Nelson has issued nearly four times as many building permits for new residential units in the city this year as last year.
“We have never seen anything like this,” city manager Kevin Cormack told a Sept. 6 council meeting. When asked if any previous years compare, he said, “The mining boom of 1898?”
So far this year, the city has issued 177 permits for single dwelling units, secondary suites, and multi-dwelling units, compared to 46 last year at this time, according to a presentation at the meeting.
The construction value of those units amounts to an estimated $42,812,000.
New apartments and condos account for 141 permits, or 70 per cent of the total. Twenty of those are secondary suites in new or existing buildings.

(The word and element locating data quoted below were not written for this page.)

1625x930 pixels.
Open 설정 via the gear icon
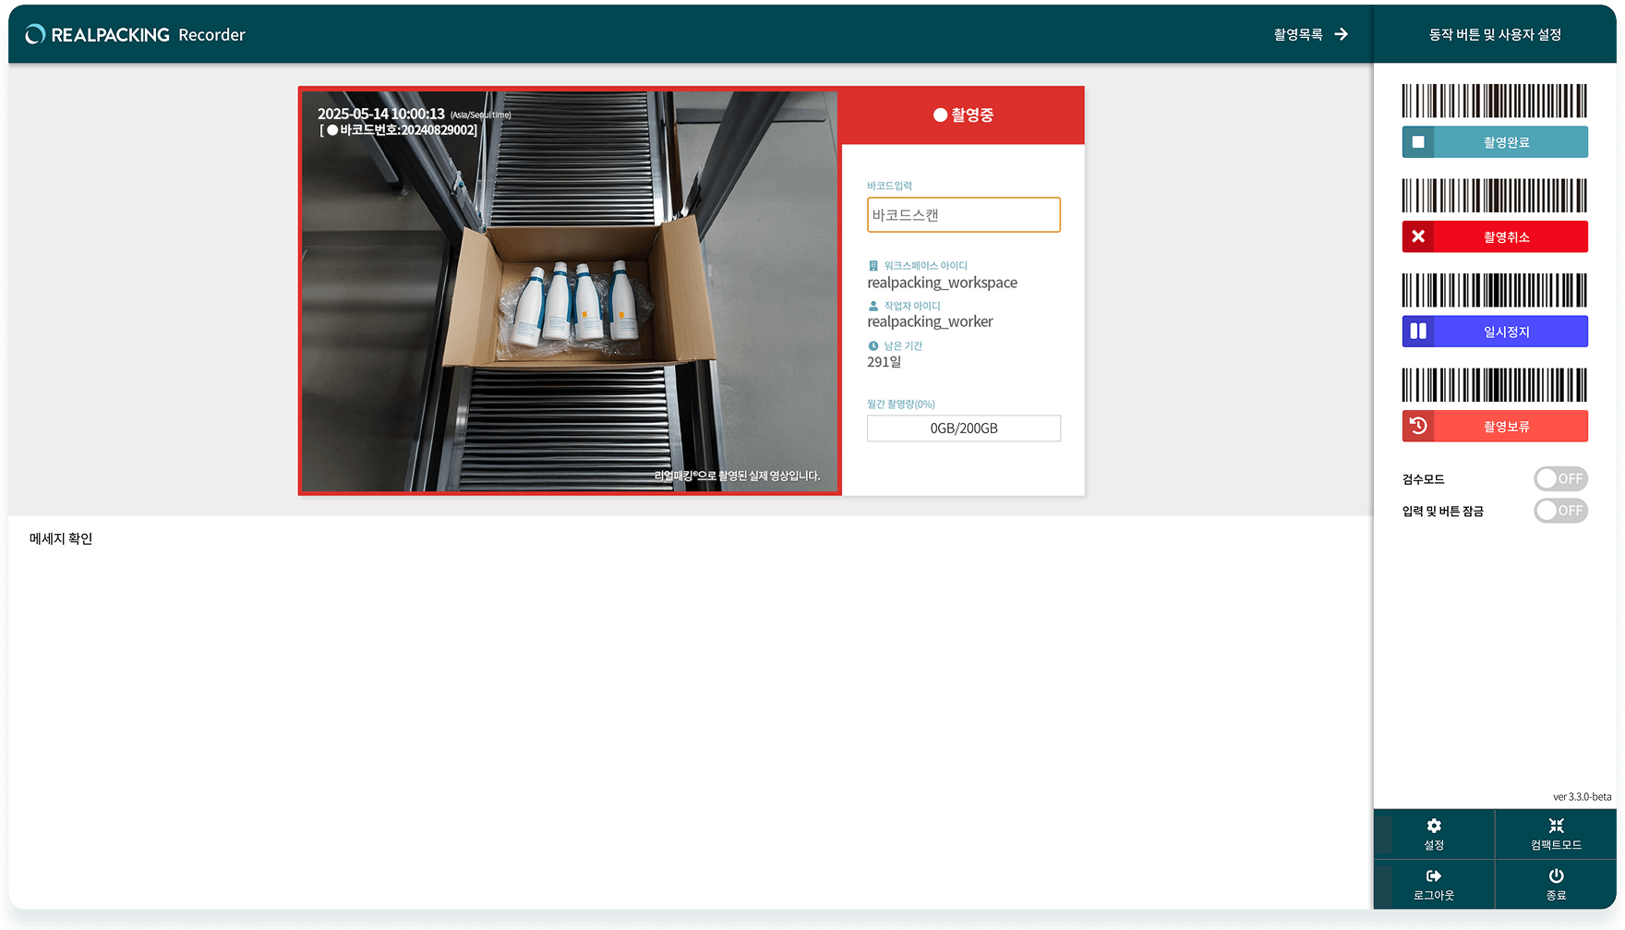click(1433, 826)
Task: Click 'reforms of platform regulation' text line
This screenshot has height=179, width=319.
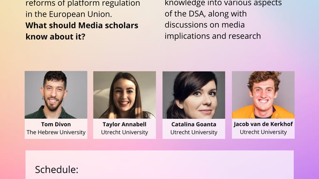Action: pyautogui.click(x=83, y=3)
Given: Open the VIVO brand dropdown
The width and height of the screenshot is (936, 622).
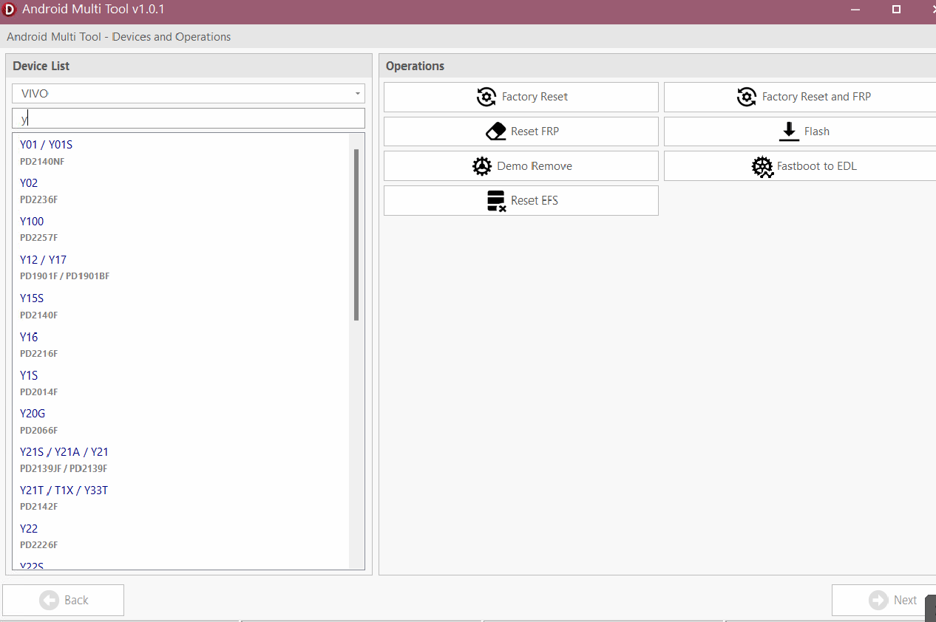Looking at the screenshot, I should click(x=188, y=94).
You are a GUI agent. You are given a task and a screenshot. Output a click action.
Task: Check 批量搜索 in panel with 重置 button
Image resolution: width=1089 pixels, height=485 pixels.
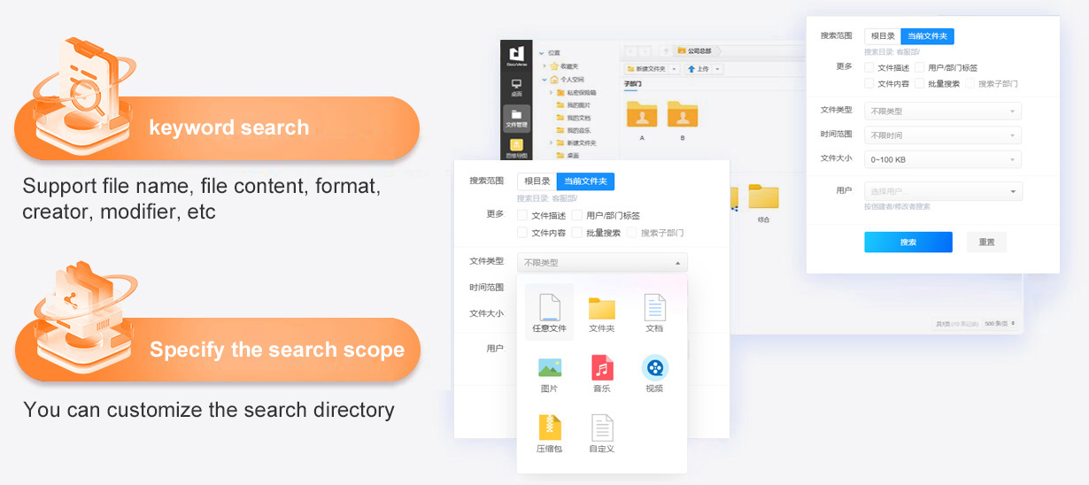(921, 83)
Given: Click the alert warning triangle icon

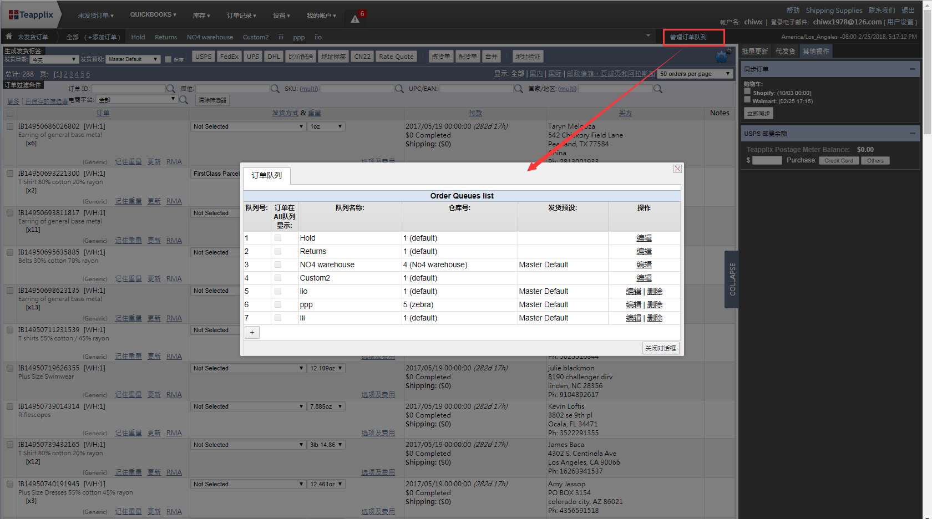Looking at the screenshot, I should (355, 19).
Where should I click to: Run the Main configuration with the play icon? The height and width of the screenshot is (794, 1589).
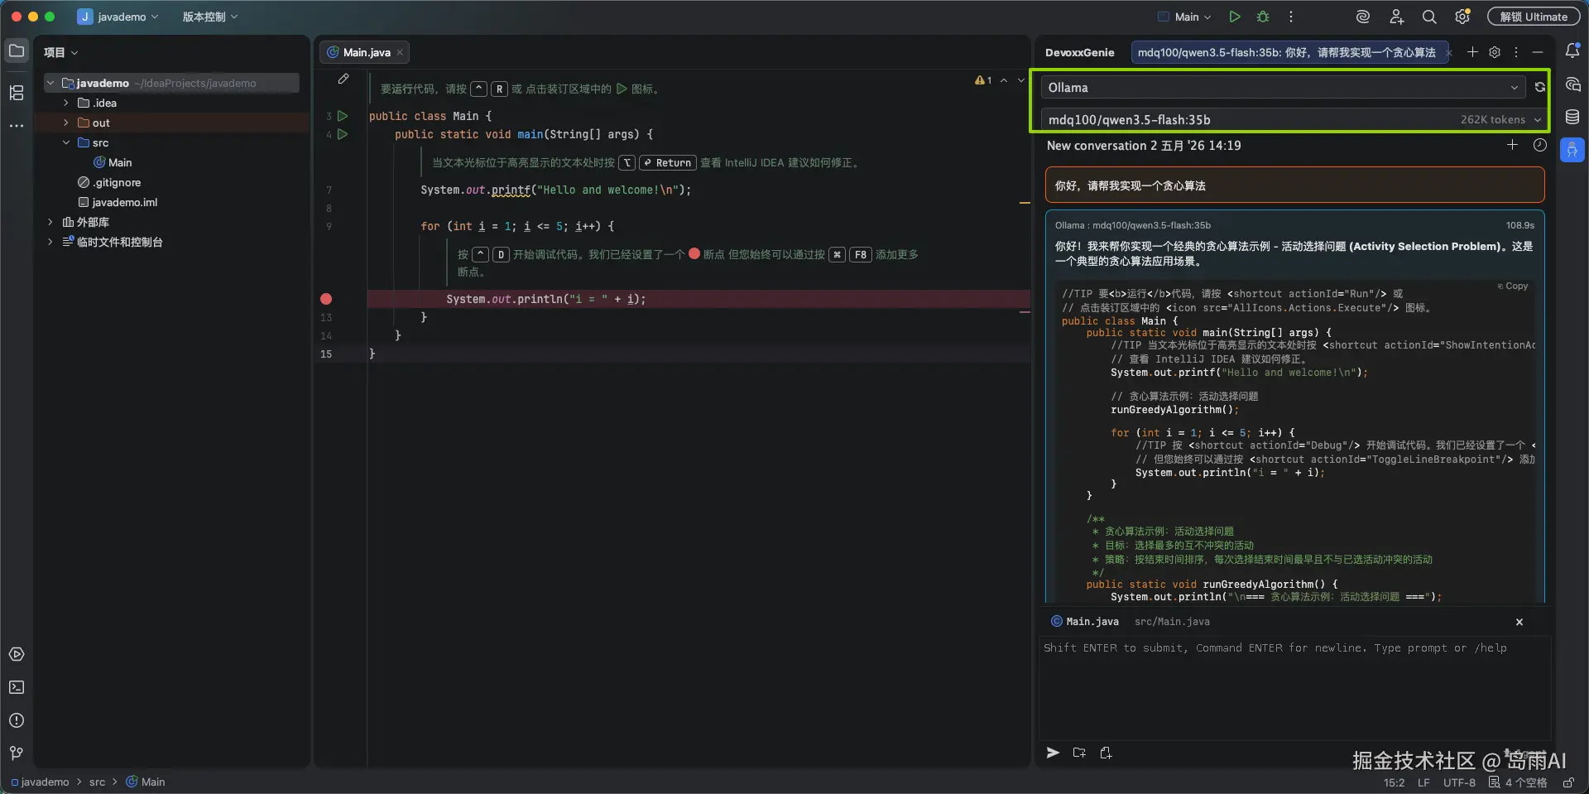coord(1234,17)
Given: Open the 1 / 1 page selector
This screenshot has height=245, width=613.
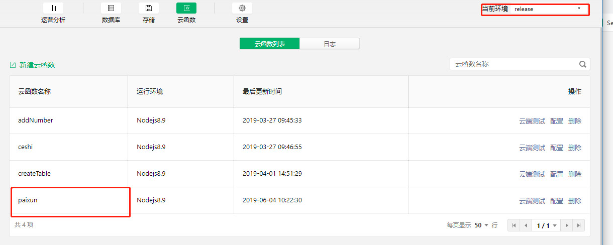Looking at the screenshot, I should pyautogui.click(x=547, y=225).
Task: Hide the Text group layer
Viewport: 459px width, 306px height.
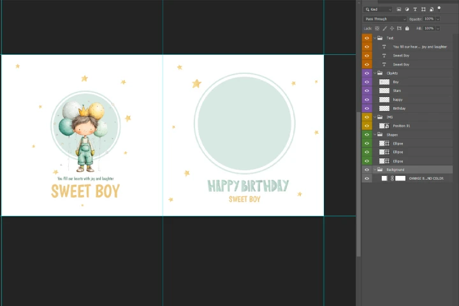Action: point(367,38)
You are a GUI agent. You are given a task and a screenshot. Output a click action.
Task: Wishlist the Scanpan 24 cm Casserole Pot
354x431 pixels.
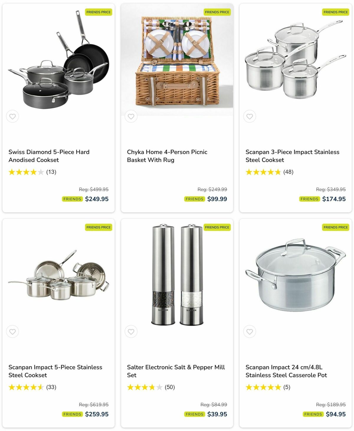[x=250, y=332]
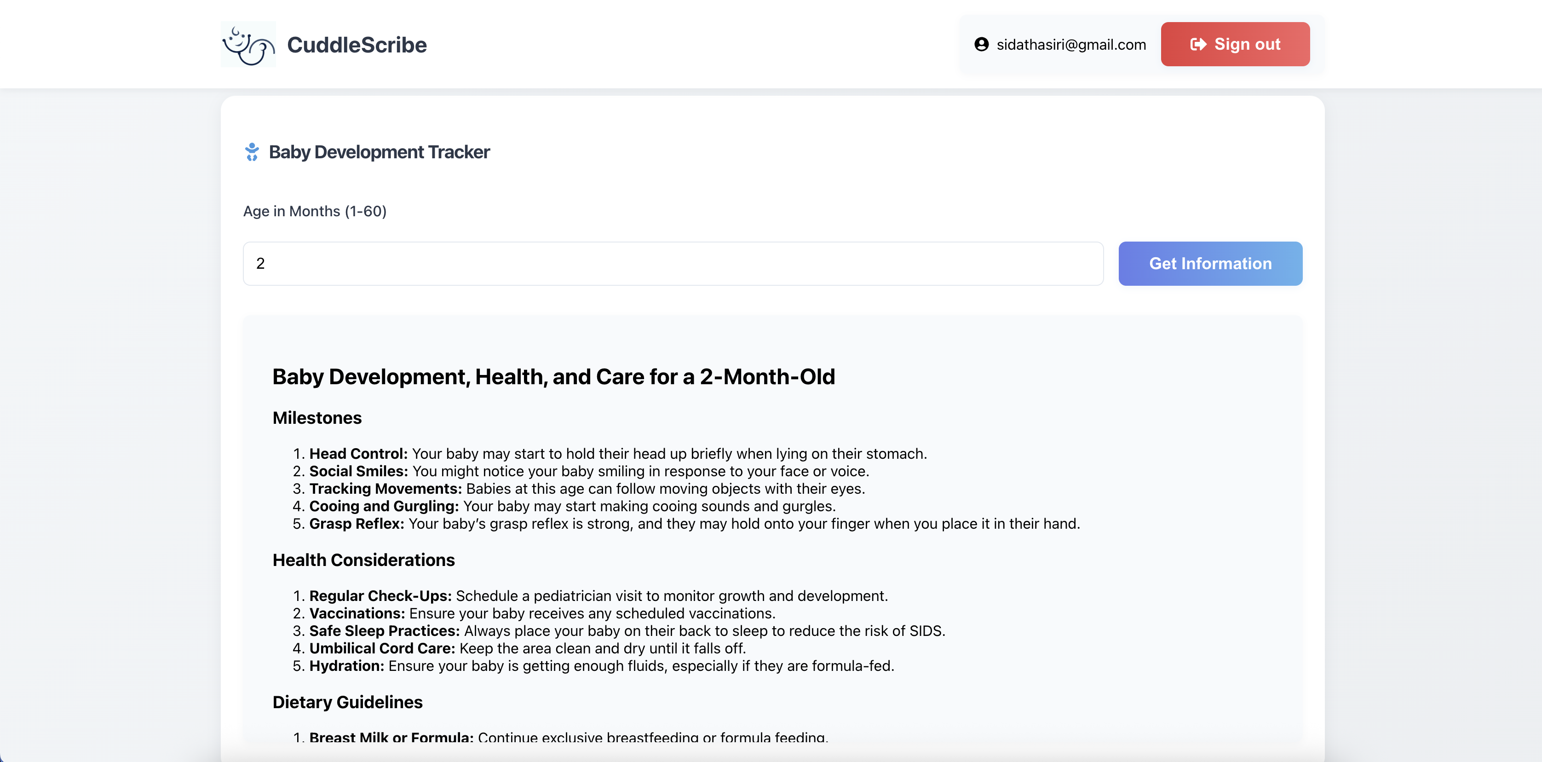Click the Social Smiles milestone item
This screenshot has height=762, width=1542.
click(x=588, y=471)
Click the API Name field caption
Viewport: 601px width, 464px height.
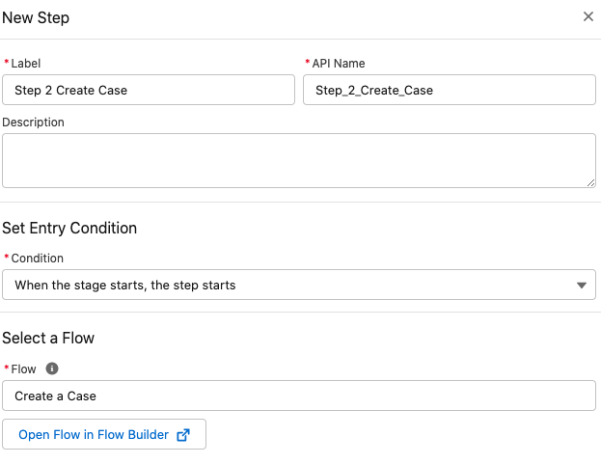(x=338, y=64)

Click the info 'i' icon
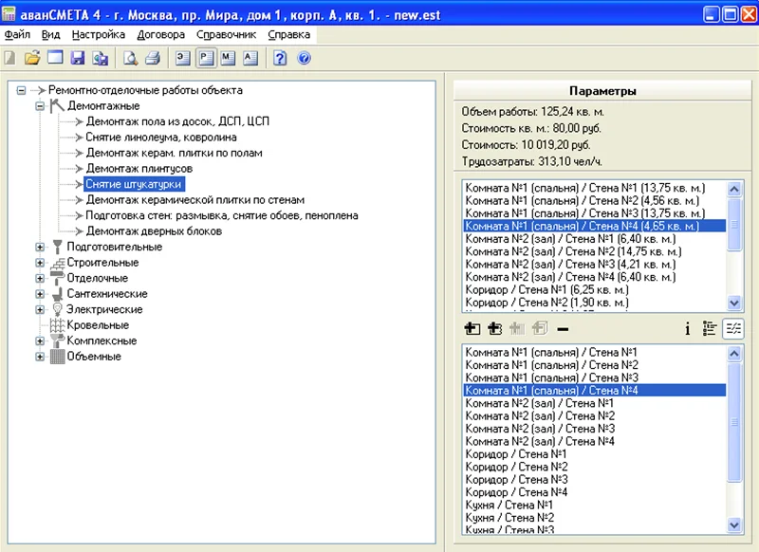[688, 329]
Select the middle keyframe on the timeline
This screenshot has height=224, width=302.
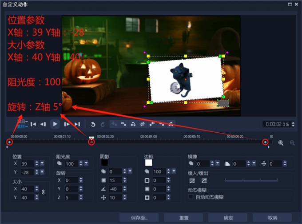click(x=91, y=142)
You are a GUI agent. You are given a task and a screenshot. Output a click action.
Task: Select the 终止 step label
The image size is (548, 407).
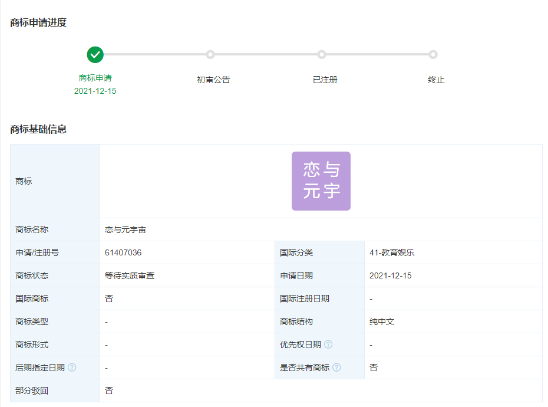click(x=434, y=79)
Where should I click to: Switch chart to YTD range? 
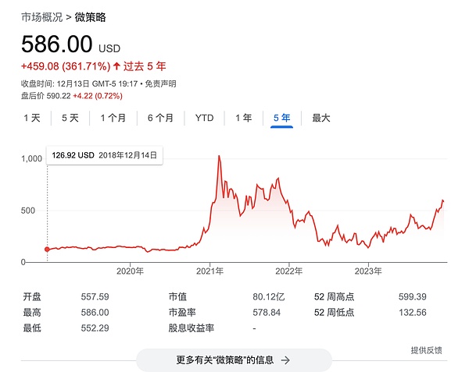tap(204, 119)
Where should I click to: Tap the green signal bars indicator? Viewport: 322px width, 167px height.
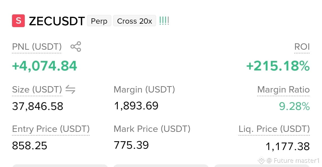[x=164, y=21]
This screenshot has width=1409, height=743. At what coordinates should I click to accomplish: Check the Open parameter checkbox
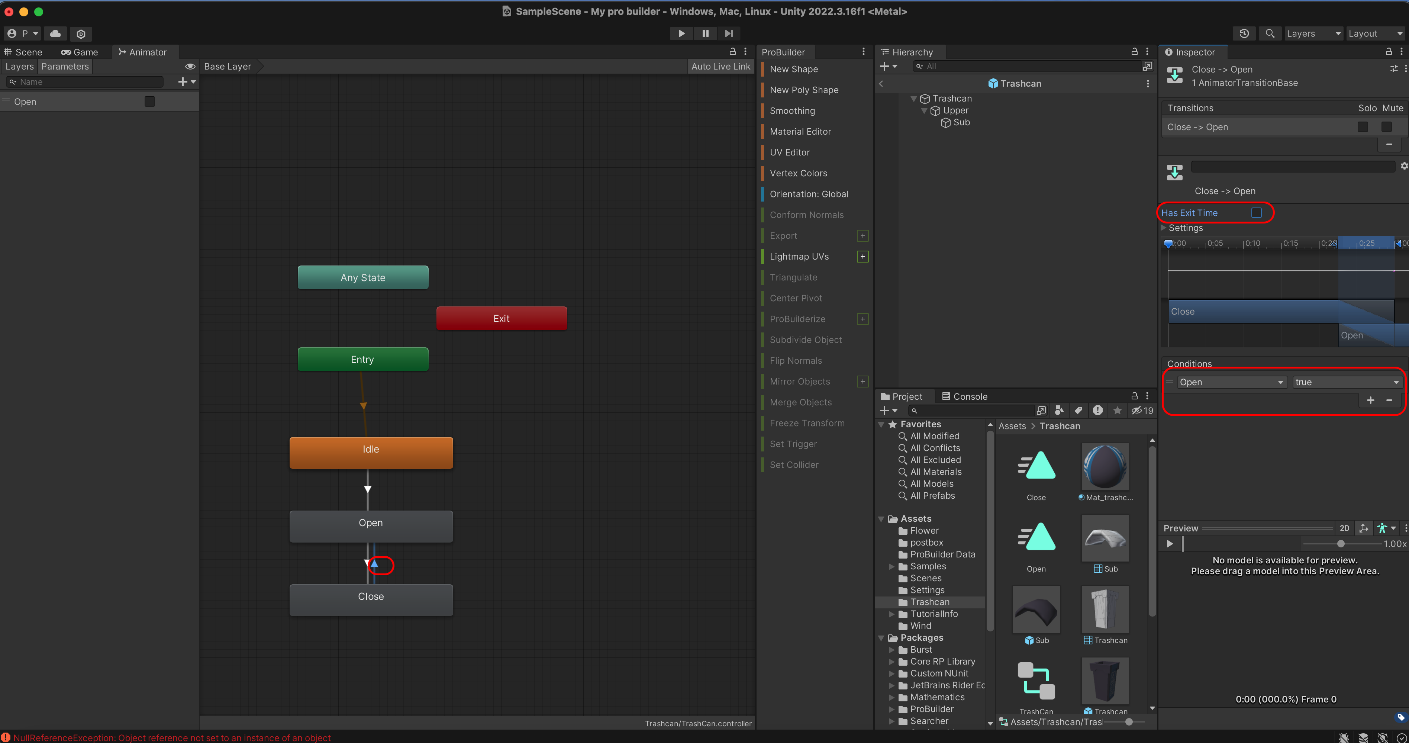click(x=149, y=102)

Other large housing projects coming up, not accounted for in any of those numbers, include the proposed 70-unit Shorelines development near the Chahko Mika Mall and 36 beds to be added to the Selkirk College dorms.
Also adding to the construction activity, although they are not housing projects, are the new health campus on the old Mount St. Francis site and the reconstruction of the pier at the foot of Hall Street.
Mayor John Dooley commented on the employment opportunities.
“A lot of carpenters are employed these days, and plumbers and electricians,” he said. “The unemployment rate is one of the lowest we have ever had in the city. It’s good for working people.”
None of the new dwelling units are specifically designated as “affordable” – in other words they are not developed by, or subsidized by, governments. Following the meeting, Dooley said Nelson is already well served in affordable housing with the recent construction of multi-unit buildings at Hall Street Place at 205 Hall St., Lakeside Place at 805 Nelson Ave., and Herridge Place at 102 Herridge Lane, all of which offer housing priced below market rates.
Planning director Sebastien Arcand said after the meeting that “sustainable growth” means making do with the space and services available in the city.
“Nelson is a story of infill. Look at our data in terms of laneway houses and secondary suites. That’s a big part of our construction now. It’s filling in what we already have.”